Once you’ve decided to take advantage of the GPU sitting in your machine — or in the rack you’re renting — there’s a moment where the abstraction breaks down and you have to actually understand what’s happening on the device. CUDA is the platform that exposes that level. It’s been the dominant model for general-purpose GPU computing for over a decade, and it’s the substrate underneath every major deep-learning framework, every modern computer-graphics pipeline, and a lot of scientific computing besides.
This primer is the introduction I wish I’d had: deliberately operational, focused on the mental model and the practical performance concerns rather than the API surface. If you know C and you can describe what parallelism means in a sentence, you have the prerequisites.
What it covers
Twelve chapters, twelve interactive demonstrations, about thirty-five minutes to read carefully.
§I — Why a GPU at all. The architectural distinction. Throughput vs latency. When the GPU wins and when it doesn’t.
§II — The mental model. SIMT. The hierarchy from device → kernel → block → thread. The single picture that makes everything else make sense.

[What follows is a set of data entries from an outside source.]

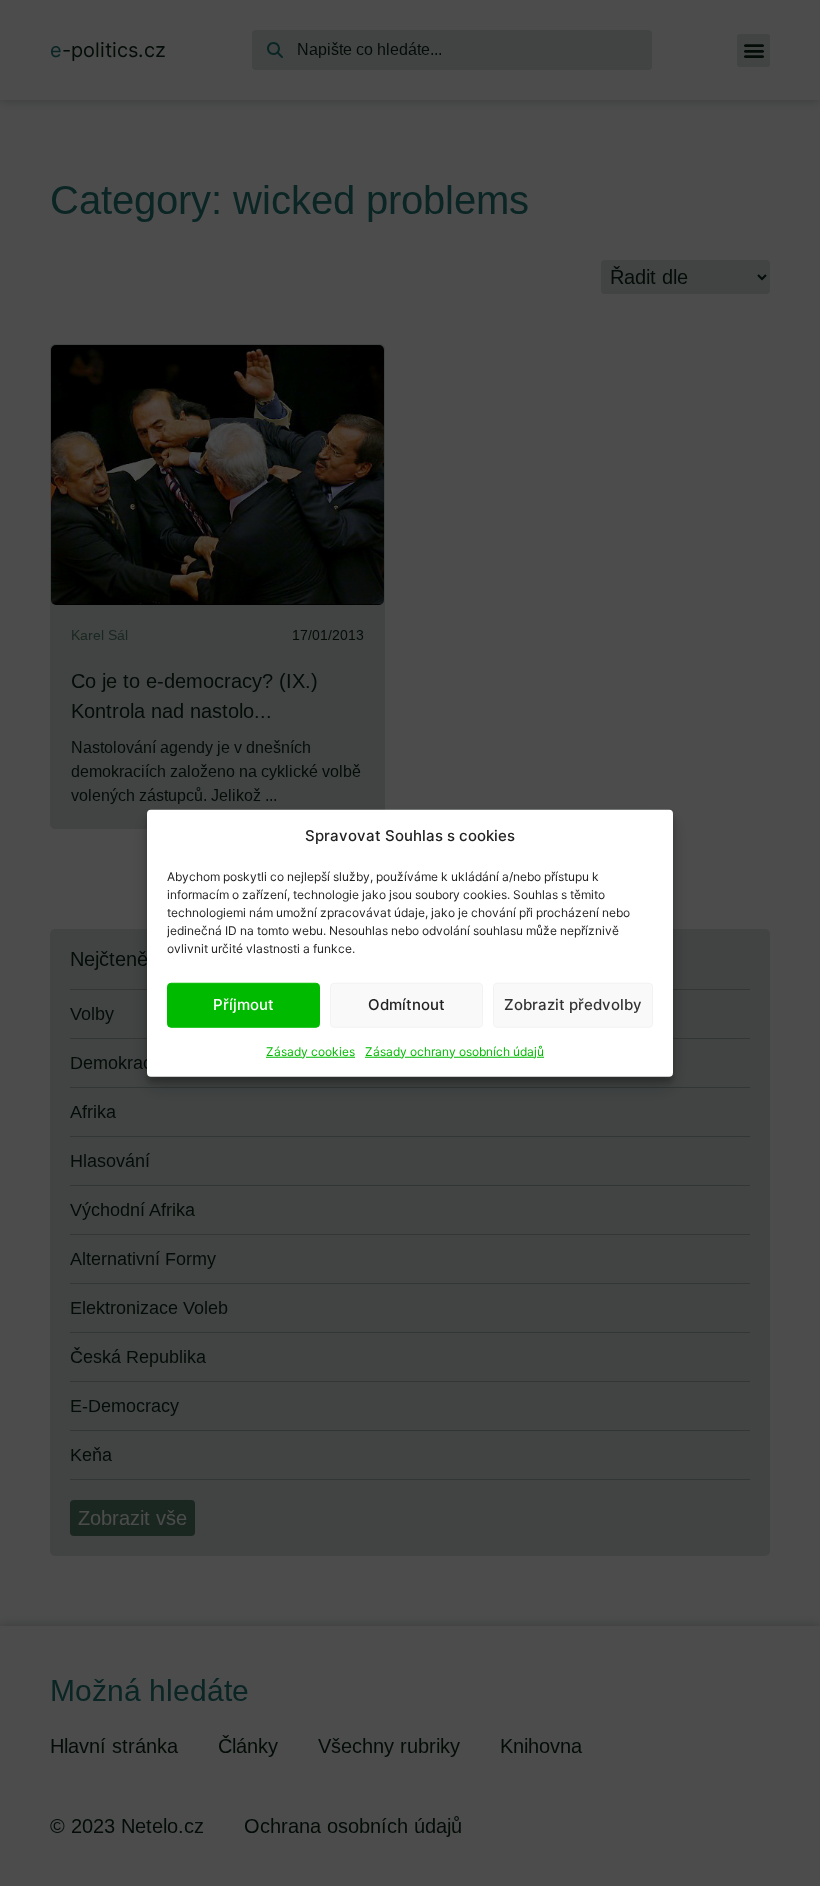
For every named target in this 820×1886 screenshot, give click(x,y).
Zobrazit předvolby (573, 1004)
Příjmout (243, 1004)
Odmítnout (406, 1004)
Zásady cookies (310, 1050)
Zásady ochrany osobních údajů (454, 1050)
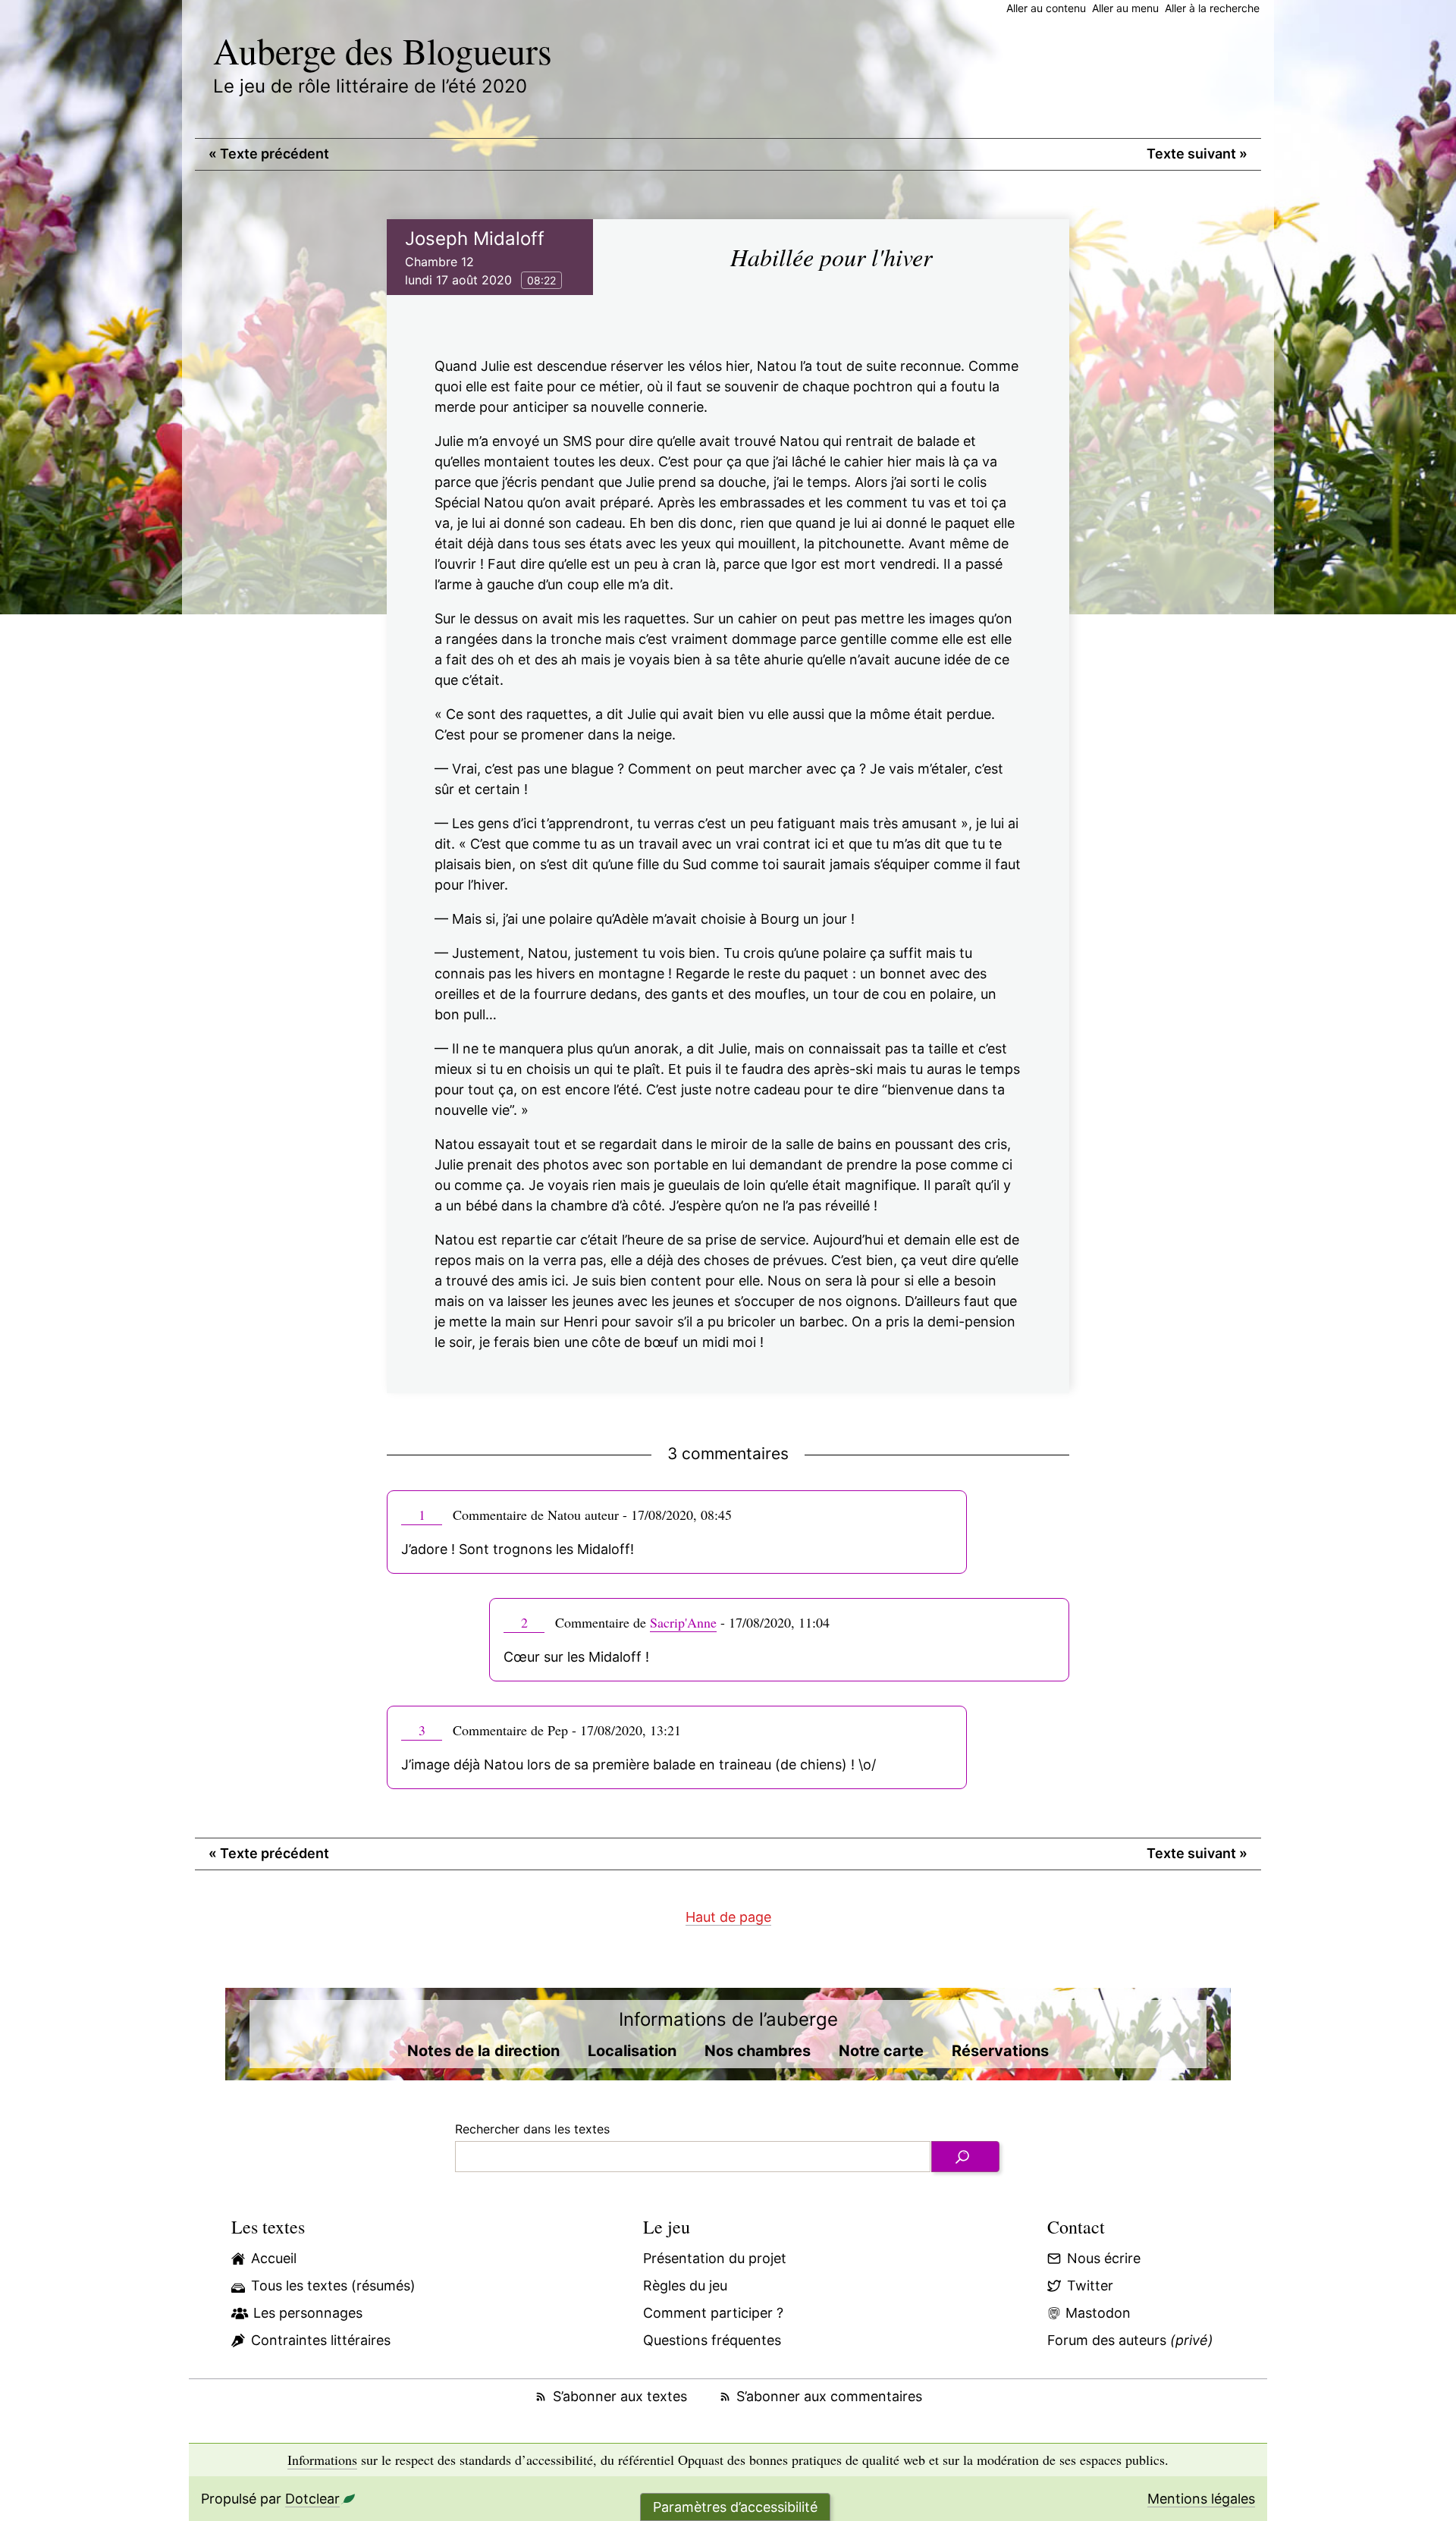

§III — The thread hierarchy. Grids, blocks, threads. The dimensions and indexing scheme. How to map a problem onto this structure.
§IV — A first kernel. The “hello world” — vector addition. Launch syntax, kernel function, device pointers, memory transfer.
§V — The memory hierarchy. Global, shared, constant, texture, registers. The throughput differences. Why this matters more than anything else for performance.
§VI — Warps and SIMT execution. What “32 threads execute together” means. Warp divergence and its cost.
§VII — Memory coalescing. The single most important optimization. Why thread-stride matters more than algorithmic cleverness for most kernels.
§VIII — Shared memory and tiling. The pattern that turns memory-bound kernels into compute-bound kernels. The matrix multiplication classic.
§IX–XII — The rest of the working toolkit. Streams. Atomics. Reductions. cuBLAS / cuDNN / Thrust. The CUDA ecosystem beyond hand-written kernels.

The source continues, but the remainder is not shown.